• **What you have to do**
Only lines that contain the word "This" belong in the answer; copy them from the records below.

• **Data for analysis**
----------

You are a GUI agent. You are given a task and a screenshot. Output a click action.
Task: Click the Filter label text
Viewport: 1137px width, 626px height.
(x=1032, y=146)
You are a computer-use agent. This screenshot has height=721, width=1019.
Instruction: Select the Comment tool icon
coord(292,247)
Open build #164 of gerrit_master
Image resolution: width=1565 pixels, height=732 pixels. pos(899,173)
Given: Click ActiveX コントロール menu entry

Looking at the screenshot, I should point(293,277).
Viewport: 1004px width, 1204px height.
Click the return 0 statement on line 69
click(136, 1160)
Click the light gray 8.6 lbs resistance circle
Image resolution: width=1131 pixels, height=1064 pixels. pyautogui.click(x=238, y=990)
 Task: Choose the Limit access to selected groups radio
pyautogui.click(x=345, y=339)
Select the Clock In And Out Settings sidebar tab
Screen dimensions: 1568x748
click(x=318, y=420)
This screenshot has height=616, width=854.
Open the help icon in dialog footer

----------

• **Task output**
You are a computer-use agent. This screenshot has height=721, width=1019.
This screenshot has height=616, width=854.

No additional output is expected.